*What needs to be done*:
Return the listing below in full, exactly.

★ ★ ★ ★

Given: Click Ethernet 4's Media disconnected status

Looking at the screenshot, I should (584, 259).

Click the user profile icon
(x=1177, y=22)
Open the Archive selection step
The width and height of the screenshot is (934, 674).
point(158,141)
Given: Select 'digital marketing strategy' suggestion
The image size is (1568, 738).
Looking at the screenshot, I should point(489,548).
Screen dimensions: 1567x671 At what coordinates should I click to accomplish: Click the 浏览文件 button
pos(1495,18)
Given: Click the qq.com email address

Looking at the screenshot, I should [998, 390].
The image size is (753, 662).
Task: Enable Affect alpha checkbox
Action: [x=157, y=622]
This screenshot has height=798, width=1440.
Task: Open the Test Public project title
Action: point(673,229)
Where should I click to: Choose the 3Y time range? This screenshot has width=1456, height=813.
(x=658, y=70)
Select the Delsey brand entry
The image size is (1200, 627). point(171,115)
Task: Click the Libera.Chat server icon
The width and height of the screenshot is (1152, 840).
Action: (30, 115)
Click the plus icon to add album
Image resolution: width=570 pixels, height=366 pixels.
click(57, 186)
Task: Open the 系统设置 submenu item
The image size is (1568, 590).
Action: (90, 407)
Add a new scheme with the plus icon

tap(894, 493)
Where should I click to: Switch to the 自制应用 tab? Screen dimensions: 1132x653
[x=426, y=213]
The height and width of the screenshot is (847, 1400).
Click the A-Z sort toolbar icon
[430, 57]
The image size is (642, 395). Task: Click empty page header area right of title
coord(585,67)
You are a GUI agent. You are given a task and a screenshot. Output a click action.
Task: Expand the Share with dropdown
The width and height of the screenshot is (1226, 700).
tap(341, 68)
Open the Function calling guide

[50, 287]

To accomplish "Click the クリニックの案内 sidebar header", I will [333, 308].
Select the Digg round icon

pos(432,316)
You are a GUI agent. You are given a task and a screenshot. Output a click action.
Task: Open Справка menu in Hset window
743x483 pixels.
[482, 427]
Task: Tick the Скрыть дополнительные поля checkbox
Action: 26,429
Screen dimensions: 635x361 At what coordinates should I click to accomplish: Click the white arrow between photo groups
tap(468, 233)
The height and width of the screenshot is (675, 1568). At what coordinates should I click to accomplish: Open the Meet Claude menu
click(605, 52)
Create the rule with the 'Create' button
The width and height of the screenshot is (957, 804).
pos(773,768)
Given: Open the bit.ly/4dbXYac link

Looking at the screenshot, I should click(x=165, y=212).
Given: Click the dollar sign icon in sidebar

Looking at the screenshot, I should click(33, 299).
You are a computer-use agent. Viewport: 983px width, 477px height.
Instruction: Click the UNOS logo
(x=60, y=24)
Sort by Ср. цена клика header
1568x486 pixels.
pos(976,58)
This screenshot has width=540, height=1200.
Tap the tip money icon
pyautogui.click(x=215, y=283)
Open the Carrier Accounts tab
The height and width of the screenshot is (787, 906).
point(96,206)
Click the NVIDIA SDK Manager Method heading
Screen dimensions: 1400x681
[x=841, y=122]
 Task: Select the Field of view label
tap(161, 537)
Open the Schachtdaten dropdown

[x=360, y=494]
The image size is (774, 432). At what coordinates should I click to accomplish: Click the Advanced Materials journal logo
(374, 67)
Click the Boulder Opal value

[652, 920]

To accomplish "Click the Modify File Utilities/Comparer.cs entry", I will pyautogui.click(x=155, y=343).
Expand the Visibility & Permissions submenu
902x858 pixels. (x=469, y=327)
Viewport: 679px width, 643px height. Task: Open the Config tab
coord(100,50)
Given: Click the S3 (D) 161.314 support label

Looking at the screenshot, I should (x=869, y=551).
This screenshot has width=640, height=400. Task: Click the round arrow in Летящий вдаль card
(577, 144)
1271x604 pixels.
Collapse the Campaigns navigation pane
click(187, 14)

★ ★ ★ ★

*Answer to the exercise*:
Given: Click Ethernet 4's Media disconnected status

Looking at the screenshot, I should (584, 259).

Click the user profile icon
(x=1177, y=22)
Open the Archive selection step
The width and height of the screenshot is (934, 674).
point(158,141)
Given: Select 'digital marketing strategy' suggestion
The image size is (1568, 738).
Looking at the screenshot, I should point(489,548).
Screen dimensions: 1567x671 At what coordinates should I click to accomplish: Click the 浏览文件 button
pos(1495,18)
Given: Click the qq.com email address

Looking at the screenshot, I should [998, 390].
The image size is (753, 662).
Task: Enable Affect alpha checkbox
Action: [x=157, y=622]
This screenshot has height=798, width=1440.
Task: Open the Test Public project title
Action: point(673,229)
Where should I click to: Choose the 3Y time range? This screenshot has width=1456, height=813.
(x=658, y=70)
Select the Delsey brand entry
The image size is (1200, 627). point(171,115)
Task: Click the Libera.Chat server icon
The width and height of the screenshot is (1152, 840).
Action: (30, 115)
Click the plus icon to add album
Image resolution: width=570 pixels, height=366 pixels.
click(57, 186)
Task: Open the 系统设置 submenu item
The image size is (1568, 590).
Action: (90, 407)
Add a new scheme with the plus icon

tap(894, 493)
Where should I click to: Switch to the 自制应用 tab? Screen dimensions: 1132x653
[x=426, y=213]
The height and width of the screenshot is (847, 1400).
Click the A-Z sort toolbar icon
[430, 57]
The image size is (642, 395). Task: Click empty page header area right of title
coord(585,67)
You are a GUI agent. You are given a task and a screenshot. Output a click action.
Task: Expand the Share with dropdown
The width and height of the screenshot is (1226, 700).
tap(341, 68)
Open the Function calling guide

[50, 287]

To accomplish "Click the クリニックの案内 sidebar header", I will [333, 308].
Select the Digg round icon

pos(432,316)
You are a GUI agent. You are given a task and a screenshot. Output a click action.
Task: Open Справка menu in Hset window
743x483 pixels.
[482, 427]
Task: Tick the Скрыть дополнительные поля checkbox
Action: 26,429
Screen dimensions: 635x361 At what coordinates should I click to accomplish: Click the white arrow between photo groups
tap(468, 233)
The height and width of the screenshot is (675, 1568). At what coordinates should I click to accomplish: Open the Meet Claude menu
click(605, 52)
Create the rule with the 'Create' button
The width and height of the screenshot is (957, 804).
pos(773,768)
Given: Open the bit.ly/4dbXYac link

Looking at the screenshot, I should click(x=165, y=212).
Given: Click the dollar sign icon in sidebar

Looking at the screenshot, I should click(33, 299).
You are a computer-use agent. Viewport: 983px width, 477px height.
Instruction: Click the UNOS logo
(x=60, y=24)
Sort by Ср. цена клика header
1568x486 pixels.
pos(976,58)
This screenshot has width=540, height=1200.
Tap the tip money icon
pyautogui.click(x=215, y=283)
Open the Carrier Accounts tab
The height and width of the screenshot is (787, 906).
point(96,206)
Click the NVIDIA SDK Manager Method heading
Screen dimensions: 1400x681
[x=841, y=122]
 Task: Select the Field of view label
tap(161, 537)
Open the Schachtdaten dropdown

[x=360, y=494]
The image size is (774, 432). At what coordinates should I click to accomplish: Click the Advanced Materials journal logo
(374, 67)
Click the Boulder Opal value

[652, 920]

To accomplish "Click the Modify File Utilities/Comparer.cs entry", I will pyautogui.click(x=155, y=343).
Expand the Visibility & Permissions submenu
902x858 pixels. (x=469, y=327)
Viewport: 679px width, 643px height. Task: Open the Config tab
coord(100,50)
Given: Click the S3 (D) 161.314 support label

Looking at the screenshot, I should (x=869, y=551).
This screenshot has width=640, height=400. Task: Click the round arrow in Летящий вдаль card
(577, 144)
1271x604 pixels.
Collapse the Campaigns navigation pane
click(187, 14)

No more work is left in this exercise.